Explanation of Responses:

* If the form is filed by more than one reporting person, see Instruction 4(b)(v).
** Intentional misstatements or omissions of facts constitute Federal Criminal Violations. See 18 U.S.C. 1001 and 15 U.S.C. 78ff(a).
(1) Bain Capital Investors, LLC ("BCI") is the sole general partner of Bain Capital Partners X, L.P. ("BCP X"), which is the sole general partner of Bain Capital Fund X, L.P. ("Fund X"). As a result, each of BCI and BCP X may be deemed to share voting and dispositive power with respect to the shares of Common Stock held by Fund X. Each of BCI and BCP X disclaims beneficial ownership of such securities except to the extent of its pecuniary interest therein. On August 14, 2015, Fund X sold 2,798,852 shares of Common Stock.
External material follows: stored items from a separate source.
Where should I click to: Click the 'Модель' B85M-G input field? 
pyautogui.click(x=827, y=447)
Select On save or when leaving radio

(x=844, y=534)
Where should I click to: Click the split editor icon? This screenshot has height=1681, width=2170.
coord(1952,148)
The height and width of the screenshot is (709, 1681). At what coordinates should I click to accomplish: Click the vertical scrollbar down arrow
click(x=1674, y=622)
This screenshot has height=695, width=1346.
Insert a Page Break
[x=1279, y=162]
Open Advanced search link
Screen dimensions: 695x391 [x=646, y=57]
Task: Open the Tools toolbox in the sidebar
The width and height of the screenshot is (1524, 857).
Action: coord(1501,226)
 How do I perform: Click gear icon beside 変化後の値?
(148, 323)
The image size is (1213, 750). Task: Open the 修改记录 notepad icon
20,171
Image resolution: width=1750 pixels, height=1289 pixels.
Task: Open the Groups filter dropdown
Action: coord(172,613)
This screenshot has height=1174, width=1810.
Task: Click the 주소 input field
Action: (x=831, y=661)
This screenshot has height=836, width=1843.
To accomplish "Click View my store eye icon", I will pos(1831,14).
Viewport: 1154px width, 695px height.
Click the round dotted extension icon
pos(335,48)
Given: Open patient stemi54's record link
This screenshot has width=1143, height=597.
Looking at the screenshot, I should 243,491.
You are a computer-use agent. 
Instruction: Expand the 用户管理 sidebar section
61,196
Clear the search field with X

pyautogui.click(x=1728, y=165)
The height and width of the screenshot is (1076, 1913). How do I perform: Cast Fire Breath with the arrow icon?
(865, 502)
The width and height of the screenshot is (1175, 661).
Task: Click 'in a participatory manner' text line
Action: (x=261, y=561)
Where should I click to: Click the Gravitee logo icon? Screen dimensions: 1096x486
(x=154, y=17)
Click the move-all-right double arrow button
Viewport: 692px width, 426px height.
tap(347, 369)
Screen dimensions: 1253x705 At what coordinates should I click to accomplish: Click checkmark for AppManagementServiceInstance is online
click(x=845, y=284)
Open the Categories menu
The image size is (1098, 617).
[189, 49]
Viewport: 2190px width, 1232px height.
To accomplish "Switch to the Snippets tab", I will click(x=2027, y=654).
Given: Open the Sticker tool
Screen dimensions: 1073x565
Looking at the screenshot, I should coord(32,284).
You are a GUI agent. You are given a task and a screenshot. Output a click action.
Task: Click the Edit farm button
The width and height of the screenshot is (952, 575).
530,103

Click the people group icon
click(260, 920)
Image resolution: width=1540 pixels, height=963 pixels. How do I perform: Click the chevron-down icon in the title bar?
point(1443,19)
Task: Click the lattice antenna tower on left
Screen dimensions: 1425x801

Following such sale, Fund X held 19,899,066 shares of Common Stock.
(2) BCI is also the managing partner of BCIP Associates III ("BCIPA III"), which is the manager of BCIP Associates III, LLC ("BCIP III"). As a result, each of BCI and BCIPA III may be deemed to share voting and dispositive power with respect to the shares of Common Stock held by BCIP III. Each of BCI and BCIPA III disclaims beneficial ownership of such securities except to the extent of its pecuniary interest therein. On August 14, 2015, BCIP III sold 17,929 shares of Common Stock. Following such sale, BCIP III held 139,688 shares of Common Stock.
(3) BCI is also the managing partner of BCIP Associates III-B ("BCIPA III-B"), which is the manager of BCIP Associates III-B, LLC ("BCIP III-B"). As a result, each of BCI and BCIPA III-B may be deemed to share voting and dispositive power with respect to the shares of Common Stock held by BCIP III-B. Each of BCI and BCIPA III-B disclaims beneficial ownership of such securities except to the extent of its pecuniary interest therein. On August 14, 2015, BCIP III-B sold 3,674 shares of Common Stock. Following such sale, BCIP III-B held 25,360 shares of Common Stock.
(4) BCI is also the managing partner of BCIP Trust Associates III ("BCIPTA III"), which is the manager of BCIP T Associates III, LLC ("BCIPT III"). As a result, each of BCI and BCIPTA III may be deemed to share voting and dispositive power with respect to the shares of Common Stock held by BCIPT III. Each of BCI and BCIPTA III disclaims beneficial ownership of such securities except to the extent of its pecuniary interest therein. On August 14, 2015, BCIPT III sold 8,786 shares of Common Stock. Following such sale, BCIPT III held 60,655 shares of Common Stock.
(5) BCI is also the managing partner of BCIP Trust Associates III-B ("BCIPTA III-B"), which is the manager of BCIP T Associates III-B, LLC ("BCIPT III-B"). As a result, each of BCI and BCIPTA III-B may be deemed to share voting and dispositive power with respect to the shares of Common Stock held by BCIPT III-B. Each of BCI and BCIPTA III-B disclaims beneficial ownership of such securities except to the extent of its pecuniary interest therein. On August 14, 2015, BCIPTA III-B sold 608 shares of Common Stock. Following such sale, BCIPTA III-B held 4,200 shares of Common Stock.
(6) BCI is also the managing partner of BCIP Associates-G ("BCIP G"). As a result, BCI may be deemed to share voting and dispositive power with respect to the shares of Common Stock held by BCIP G. BCI disclaims beneficial ownership of such securities except to the extent of its pecuniary interest therein. On August 14, 2015, BCIP-G sold 382 shares of Common Stock. Following such sale, BCIP-G held 2,640 shares of Common Stock.